Порой они посвящают мне стихи, свои чиновничьи сонеты. Мы с Адель зачитываем их вслух с приличествующим случаю сентиментальным восторгом. Мы закатываем глаза, бьем себя в грудь и испускаем вздохи. Затем складываем из них дротики и швыряем друг в друга. Как видите, мы бодры и проводим дни, предаваясь нездоровому веселью. Либо так, либо увязнуть в слезах, страхах и дурных предчувствиях. Мы предпочитаем веселиться и отпускать зверские шутки.

Моя мать, напротив, пребывает в тревоге и печали, но я знаю, что в глубине души она страдает меньше, чем я. Возможно, потому что она старше и научилась держать чувства в узде. «Ничего с ним не случится, – говорит мне она. – Как думаешь, почему он вечно разгуливает в компании здоровяков?» Есть пистолеты, есть кинжалы, отвечаю я. «Кинжалы? Думаешь, кто-нибудь достанет его через мсье Дантона? Проткнет такую массу мышц?» Для этого Дантон должен заслонить Камиля собой, говорю я. «Разве Камилю не свойственно возбуждать в других желание отдать за него жизнь? Посмотри на меня. Да на себя посмотри».

Мы ждем скорой помолвки Адель. Макс бывает у нас и расхваливает аббата Терре. Многое из того, что сделал аббат, говорит он, не оценили по достоинству. Клод смирился с мыслью, что Макс прозябает на жалованье депутата и вынужден содержать брата и сестру.

Какой будет жизнь Адель? Робеспьер тоже получает письма, но они не похожи на те, что приходят Камилю. Письма приходят со всего города, это письма простых людей, которые разуверились в местных властях или угодили в неприятности. Они думают, что Макс разрешит все недоразумения. Он встает в пять утра, чтобы ответить всем. Иногда я думаю, что в быту он очень непритязателен. Его потребности в отдыхе и развлечениях ничтожны. А теперь спросите себя: понравится ли это Адель?
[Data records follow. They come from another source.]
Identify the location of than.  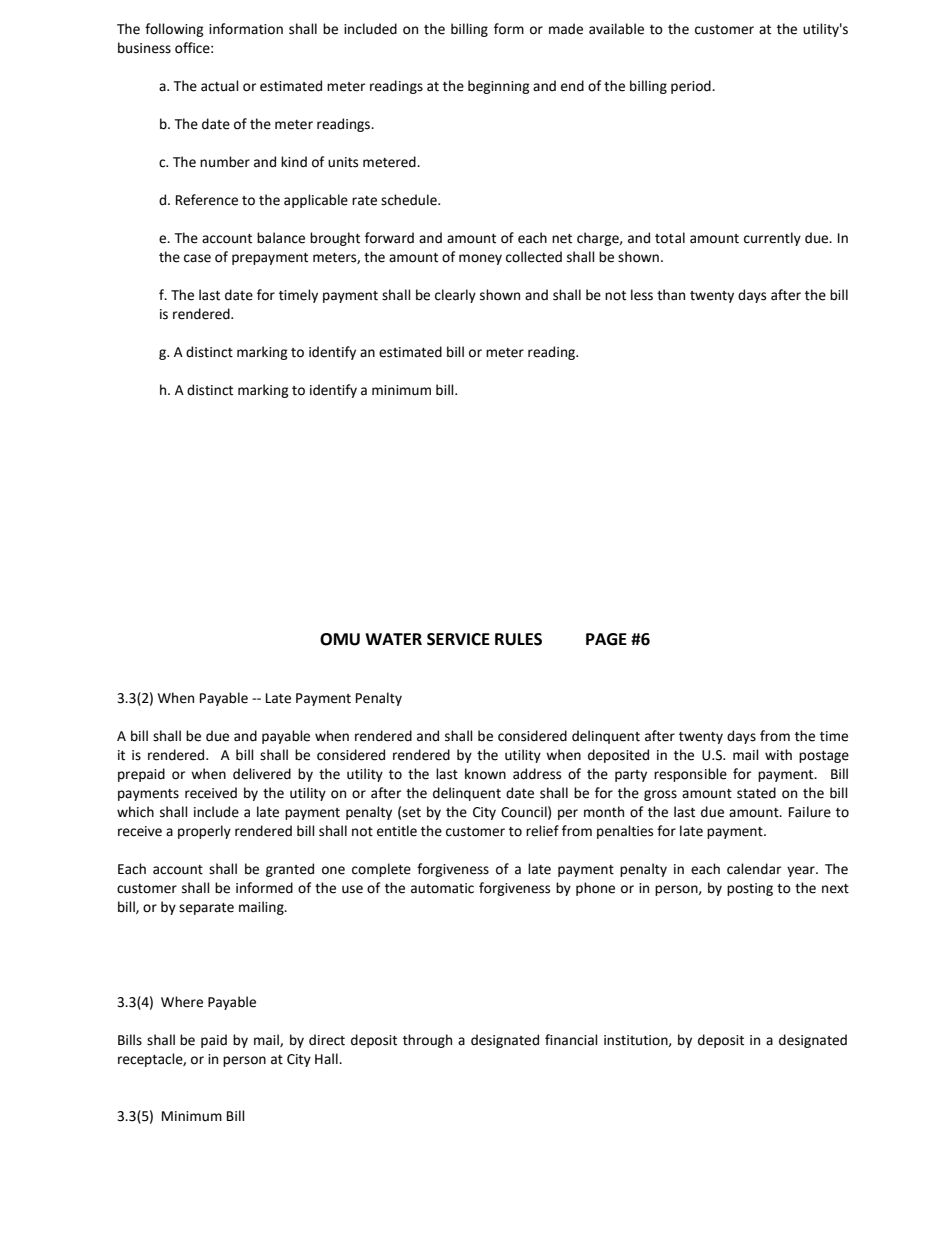
(671, 295).
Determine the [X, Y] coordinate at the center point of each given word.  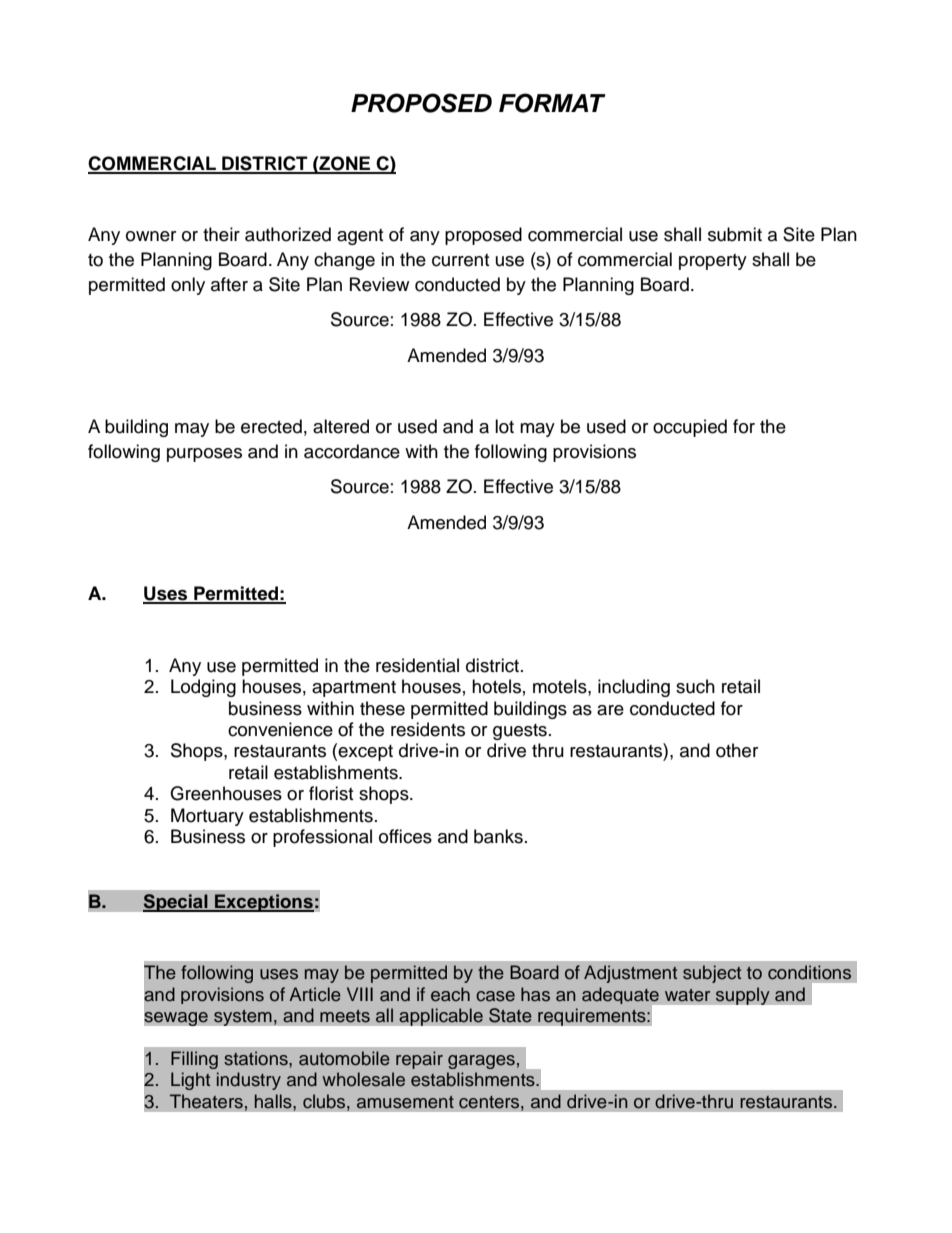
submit [735, 234]
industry [249, 1081]
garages [481, 1062]
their [221, 234]
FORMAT [552, 103]
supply [742, 996]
Робеспьер. На его попечении не только Париж. Письма приходят со всей страны. Провинциальные города завели свои якобинские клубы, комитет по переписке парижского клуба рассылает им новости и директивы. В ответ приходят послания, авторы которых хвалят и благодарят Робеспьера, выделяя его из прочей парижской братии. Теперь он может похвастаться не только поношениями от роялистов. Внутри тома «Общественного договора» Руссо он хранит письмо от одного молодого пикардийца по имени Антуан Сен-Жюст: «Я узнаю вас, Робеспьер, как узнаю Господа, по делам вашим». Когда он страдает, а он страдает все сильнее от пугающего стеснения в груди и одышки, когда глаза устают от печатного текста, он вспоминает письмо, и оно побуждает слабую плоть трудиться.

Каждый день Робеспьер на заседании Национального собрания, каждый вечер – в якобинском клубе. Иногда он бывает у Дюплесси, порой обедает с Петионом, за обедом не переставая обсуждать дела. В театр наведывается пару раз за сезон, не выражая ни радости, ни сожаления о потерянном времени. Люди поджидают его рядом со Школой верховой езды, клубом или его жилищем.
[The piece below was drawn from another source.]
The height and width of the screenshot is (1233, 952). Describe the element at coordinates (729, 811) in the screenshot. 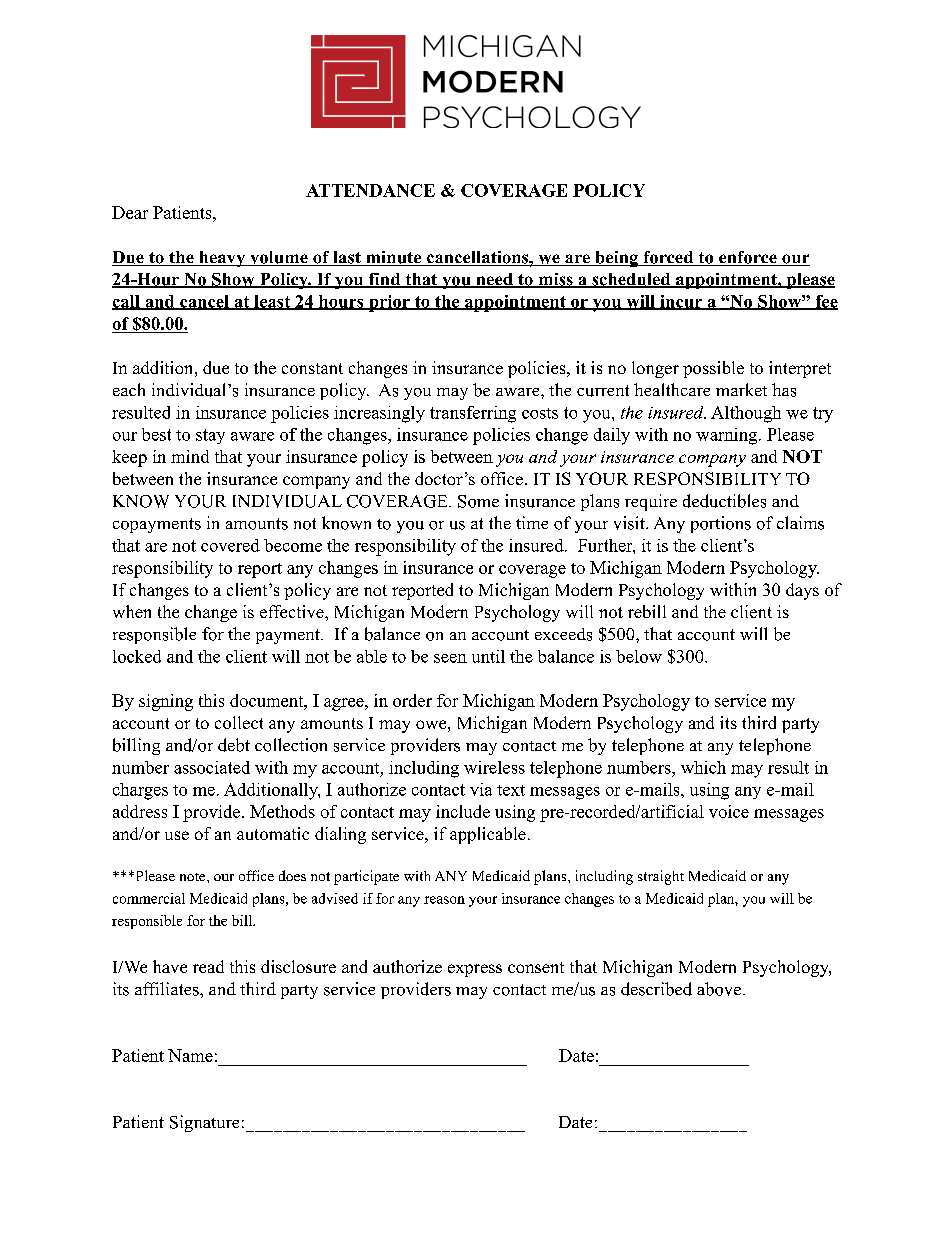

К вечеру он падает с ног и засыпает, стоит голове коснуться подушки. Снов не видит, просто проваливается во тьму, словно в колодец. Он чувствует, мир ночи реален, свет и воздух утра населен тенями и призраками. Чтобы побороть их, он встает до рассвета.


Уильям Огастес Майлз, анализируя ситуацию для правительства его (британского) величества:

Этот человек, о котором в Национальном собрании невысокого мнения… скоро себя покажет. Он решителен, строгих принципов, скромен, воспитан, одевается сдержанно, определенно не берет взяток, презирает богатство и совершенно лишен легкости и непостоянства, свойственного французам. Ничего из того, что мог бы дать ему король… не заставит его отказаться от своих целей. Я внимательно наблюдаю за ним каждый вечер. Он безусловно заслуживает внимания и с каждым часом набирает вес, однако, как ни странно, Национальное собрание его не ценит, считая пустым местом. Когда я сказал, что скоро он получит власть и будет править миллионами, меня подняли на смех.

В начале года Люсиль познакомили с Мирабо. Ей никогда не забыть этого человека, который с гордым видом стоял на дорогом персидском ковре посреди чудовищно безвкусной комнаты. Узкогубый, покрытый шрамами, массивный. Он пристально всматривался в Люсиль.

– Кажется, ваш отец государственный служащий, – промолвил граф. – Затем приблизил лицо и одарил ее плотоядным взглядом: – Вы пришли оба?

Казалось, Мирабо обладал способностью присваивать себе весь воздух в комнате. Хуже того, он присвоил способность Камиля связно соображать. Удивительно, что Камиль мог так обманываться. Конечно, Мирабо не состоит на содержании у двора. Это все клевета и наветы. Конечно, Мирабо истинный патриот. Когда Камиль не смог больше сохранять эти иллюзии, он чуть не наложил на себя руки. В ту неделю он почти забросил газету.

– Макс его предупреждал, – сказала Адель, – но он не слушал. Мирабо назвал эту необразованную австриячку «великой и благородной женщиной». Тем не менее для толпы он божество. Лишнее доказательство того, что толпу легко обвести вокруг пальца.

Клод закрыл руками лицо:

– Должны ли мы каждый день, каждый час выслушивать в собственном доме богохульства и крамолу из уст молодых женщин?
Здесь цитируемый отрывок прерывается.